Bechir Jouini, chercheur en relations internationales

  1. Enfance et formation (1972–2000)

Saif al-Islam Kadhafi est né le 25 juin 1972 dans le complexe militaire de Bab al-Azizia à Tripoli. Il est le deuxième fils du colonel Mouammar Kadhafi et de sa seconde épouse, Safia Farkash. Après des études d’architecture en Libye (diplômé en 1994), il obtient un doctorat en économie à l’Université de Londres en 2000, bien que des doutes aient été émis sur la légitimité de son diplôme en raison de donations libyennes à l’université.

Bien qu’il n’ait jamais suivi de formation militaire, il reçoit le grade de commandant dans l’armée libyenne. En 1998, il prend la tête de la Fondation Kadhafi pour le Développement, une organisation caritative par laquelle il mène diverses activités et participe à des négociations politiques majeures.

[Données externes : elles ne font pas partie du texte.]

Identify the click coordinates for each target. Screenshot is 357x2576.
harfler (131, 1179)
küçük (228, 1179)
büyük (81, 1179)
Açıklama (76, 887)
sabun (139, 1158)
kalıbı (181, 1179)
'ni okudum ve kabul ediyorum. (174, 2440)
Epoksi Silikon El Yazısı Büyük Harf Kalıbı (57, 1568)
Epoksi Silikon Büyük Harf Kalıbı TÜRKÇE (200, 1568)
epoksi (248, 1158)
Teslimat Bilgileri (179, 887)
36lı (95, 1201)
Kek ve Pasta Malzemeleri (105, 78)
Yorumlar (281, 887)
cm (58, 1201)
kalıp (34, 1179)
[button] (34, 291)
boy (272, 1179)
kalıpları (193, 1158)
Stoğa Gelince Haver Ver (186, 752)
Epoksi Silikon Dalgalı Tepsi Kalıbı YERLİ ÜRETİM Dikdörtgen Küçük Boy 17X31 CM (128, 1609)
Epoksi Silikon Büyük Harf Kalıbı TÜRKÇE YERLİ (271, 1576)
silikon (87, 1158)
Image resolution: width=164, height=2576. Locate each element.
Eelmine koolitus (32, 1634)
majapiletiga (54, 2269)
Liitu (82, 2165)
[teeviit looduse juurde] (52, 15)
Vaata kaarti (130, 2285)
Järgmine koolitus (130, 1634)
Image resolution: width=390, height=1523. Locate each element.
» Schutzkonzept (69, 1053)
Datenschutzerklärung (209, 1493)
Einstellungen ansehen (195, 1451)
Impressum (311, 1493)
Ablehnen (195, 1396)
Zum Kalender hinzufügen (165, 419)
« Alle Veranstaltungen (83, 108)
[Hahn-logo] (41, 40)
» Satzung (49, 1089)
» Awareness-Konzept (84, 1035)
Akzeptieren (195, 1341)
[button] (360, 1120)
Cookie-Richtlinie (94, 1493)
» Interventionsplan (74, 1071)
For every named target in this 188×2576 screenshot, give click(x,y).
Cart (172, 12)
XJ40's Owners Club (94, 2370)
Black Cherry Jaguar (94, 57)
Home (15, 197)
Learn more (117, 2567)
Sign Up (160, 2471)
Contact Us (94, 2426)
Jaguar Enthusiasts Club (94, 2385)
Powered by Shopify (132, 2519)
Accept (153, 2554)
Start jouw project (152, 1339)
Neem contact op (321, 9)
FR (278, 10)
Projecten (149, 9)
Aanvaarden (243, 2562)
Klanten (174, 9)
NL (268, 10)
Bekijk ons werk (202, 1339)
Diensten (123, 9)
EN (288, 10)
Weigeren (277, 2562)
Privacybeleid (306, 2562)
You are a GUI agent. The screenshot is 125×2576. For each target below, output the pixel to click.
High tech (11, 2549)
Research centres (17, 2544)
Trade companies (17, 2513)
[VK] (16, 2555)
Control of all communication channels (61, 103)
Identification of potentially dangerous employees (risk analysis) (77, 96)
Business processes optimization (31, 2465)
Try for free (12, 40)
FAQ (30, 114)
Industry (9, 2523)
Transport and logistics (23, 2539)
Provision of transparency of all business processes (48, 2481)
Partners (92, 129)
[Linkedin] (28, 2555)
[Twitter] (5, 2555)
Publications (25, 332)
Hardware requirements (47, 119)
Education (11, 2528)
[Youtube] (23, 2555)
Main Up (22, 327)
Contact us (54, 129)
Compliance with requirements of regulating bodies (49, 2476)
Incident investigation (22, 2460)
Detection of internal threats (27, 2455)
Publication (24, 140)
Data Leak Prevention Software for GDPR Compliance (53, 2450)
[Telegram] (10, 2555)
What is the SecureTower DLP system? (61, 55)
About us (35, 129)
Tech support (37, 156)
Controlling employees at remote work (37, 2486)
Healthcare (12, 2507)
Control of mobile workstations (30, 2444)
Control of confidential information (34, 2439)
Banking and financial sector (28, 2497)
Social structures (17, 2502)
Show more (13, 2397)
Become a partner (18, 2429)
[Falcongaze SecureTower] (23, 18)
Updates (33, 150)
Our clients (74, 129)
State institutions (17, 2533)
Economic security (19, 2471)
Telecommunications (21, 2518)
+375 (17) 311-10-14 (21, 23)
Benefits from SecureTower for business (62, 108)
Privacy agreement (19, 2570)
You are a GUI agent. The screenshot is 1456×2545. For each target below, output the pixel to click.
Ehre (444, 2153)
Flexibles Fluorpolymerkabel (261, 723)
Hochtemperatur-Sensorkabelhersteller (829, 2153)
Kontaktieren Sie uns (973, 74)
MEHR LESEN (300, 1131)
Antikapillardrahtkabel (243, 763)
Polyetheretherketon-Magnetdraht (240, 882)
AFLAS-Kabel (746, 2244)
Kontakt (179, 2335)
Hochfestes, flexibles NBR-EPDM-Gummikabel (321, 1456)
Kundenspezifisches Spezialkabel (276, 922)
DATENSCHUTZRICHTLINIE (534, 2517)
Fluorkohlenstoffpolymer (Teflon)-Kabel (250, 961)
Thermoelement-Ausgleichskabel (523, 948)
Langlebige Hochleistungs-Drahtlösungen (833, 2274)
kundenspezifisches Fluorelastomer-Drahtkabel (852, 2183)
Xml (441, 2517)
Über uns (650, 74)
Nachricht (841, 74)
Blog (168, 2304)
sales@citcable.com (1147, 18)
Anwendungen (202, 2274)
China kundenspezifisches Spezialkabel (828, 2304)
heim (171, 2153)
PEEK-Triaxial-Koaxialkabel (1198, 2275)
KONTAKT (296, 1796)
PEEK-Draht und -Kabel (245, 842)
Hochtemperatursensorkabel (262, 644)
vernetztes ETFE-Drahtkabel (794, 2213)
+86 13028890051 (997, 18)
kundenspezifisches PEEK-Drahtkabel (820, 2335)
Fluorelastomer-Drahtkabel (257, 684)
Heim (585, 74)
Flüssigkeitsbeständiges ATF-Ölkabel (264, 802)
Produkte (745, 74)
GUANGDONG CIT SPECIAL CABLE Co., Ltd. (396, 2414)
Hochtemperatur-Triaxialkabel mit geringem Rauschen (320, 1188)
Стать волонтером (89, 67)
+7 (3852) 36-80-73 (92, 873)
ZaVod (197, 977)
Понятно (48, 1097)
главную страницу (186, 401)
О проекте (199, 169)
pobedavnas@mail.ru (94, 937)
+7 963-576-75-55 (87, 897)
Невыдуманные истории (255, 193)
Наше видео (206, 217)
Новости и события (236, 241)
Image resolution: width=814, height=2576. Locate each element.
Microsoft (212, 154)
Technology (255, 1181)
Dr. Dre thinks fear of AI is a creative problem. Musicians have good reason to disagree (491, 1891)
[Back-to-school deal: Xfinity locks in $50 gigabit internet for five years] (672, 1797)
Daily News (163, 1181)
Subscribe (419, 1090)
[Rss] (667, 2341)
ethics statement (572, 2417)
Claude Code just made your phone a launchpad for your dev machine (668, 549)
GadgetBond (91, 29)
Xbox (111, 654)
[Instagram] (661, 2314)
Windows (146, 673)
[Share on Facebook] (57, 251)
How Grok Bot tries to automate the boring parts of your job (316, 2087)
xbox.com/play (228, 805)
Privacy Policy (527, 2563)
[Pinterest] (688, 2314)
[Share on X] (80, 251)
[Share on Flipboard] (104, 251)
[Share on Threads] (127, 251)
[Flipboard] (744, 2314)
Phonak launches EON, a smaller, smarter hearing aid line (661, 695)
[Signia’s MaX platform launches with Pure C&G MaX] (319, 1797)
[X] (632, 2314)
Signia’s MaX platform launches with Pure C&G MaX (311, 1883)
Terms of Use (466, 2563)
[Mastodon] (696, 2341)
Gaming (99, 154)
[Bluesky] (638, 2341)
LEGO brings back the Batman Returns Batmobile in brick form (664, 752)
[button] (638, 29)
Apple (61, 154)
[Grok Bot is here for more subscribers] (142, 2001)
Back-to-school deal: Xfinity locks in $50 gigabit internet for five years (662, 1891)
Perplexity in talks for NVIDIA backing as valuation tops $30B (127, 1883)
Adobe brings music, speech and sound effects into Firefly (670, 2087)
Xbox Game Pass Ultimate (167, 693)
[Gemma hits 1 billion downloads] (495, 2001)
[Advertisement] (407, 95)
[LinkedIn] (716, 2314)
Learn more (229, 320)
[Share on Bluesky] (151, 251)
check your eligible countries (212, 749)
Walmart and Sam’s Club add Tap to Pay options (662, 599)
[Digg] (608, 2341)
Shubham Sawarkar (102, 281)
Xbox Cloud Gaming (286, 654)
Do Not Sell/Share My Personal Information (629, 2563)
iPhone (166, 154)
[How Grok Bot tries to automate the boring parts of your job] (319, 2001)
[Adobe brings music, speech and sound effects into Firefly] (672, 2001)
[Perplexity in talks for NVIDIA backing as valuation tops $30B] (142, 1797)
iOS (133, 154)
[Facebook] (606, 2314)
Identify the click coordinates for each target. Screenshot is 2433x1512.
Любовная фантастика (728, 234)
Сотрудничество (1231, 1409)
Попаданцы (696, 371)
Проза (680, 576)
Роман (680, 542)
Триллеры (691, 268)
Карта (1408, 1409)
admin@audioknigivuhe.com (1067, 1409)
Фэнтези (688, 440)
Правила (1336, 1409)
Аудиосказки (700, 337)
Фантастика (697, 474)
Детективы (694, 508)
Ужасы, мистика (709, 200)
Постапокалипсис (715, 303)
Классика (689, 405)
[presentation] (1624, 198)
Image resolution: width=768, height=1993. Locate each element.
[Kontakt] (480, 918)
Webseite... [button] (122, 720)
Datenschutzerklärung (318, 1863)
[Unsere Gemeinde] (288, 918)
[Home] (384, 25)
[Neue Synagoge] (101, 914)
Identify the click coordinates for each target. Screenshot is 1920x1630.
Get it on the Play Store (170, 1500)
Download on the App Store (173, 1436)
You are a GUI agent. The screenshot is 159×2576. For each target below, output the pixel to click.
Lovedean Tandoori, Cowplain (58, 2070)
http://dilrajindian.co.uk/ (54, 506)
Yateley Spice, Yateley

  1. Rôles politiques et négociations internationales (2000–2011)

Saif al-Islam Kadhafi s’est impliqué dans plusieurs dossiers internationaux, renforçant son image de médiateur capable de résoudre des crises sensibles. Cela lui a valu une certaine popularité en Libye et à l’étranger. Parmi ses interventions marquantes :

  • Libération d’otages étrangers aux Philippines (2000)

À l’été 2000, il négocie avec le groupe Abu Sayyaf, qui détenait des otages allemands, et obtient leur libération contre une rançon de 25 millions de dollars.

  • Règlement politique et financier de l’affaire de Lockerbie

Il contribue à un accord coûteux concernant l’attentat du vol Pan Am 103, qui explosa au-dessus de Lockerbie (Écosse) en 1988, faisant 270 victimes. La Libye reconnaît sa responsabilité et verse 2,7 milliards de dollars d’indemnisation.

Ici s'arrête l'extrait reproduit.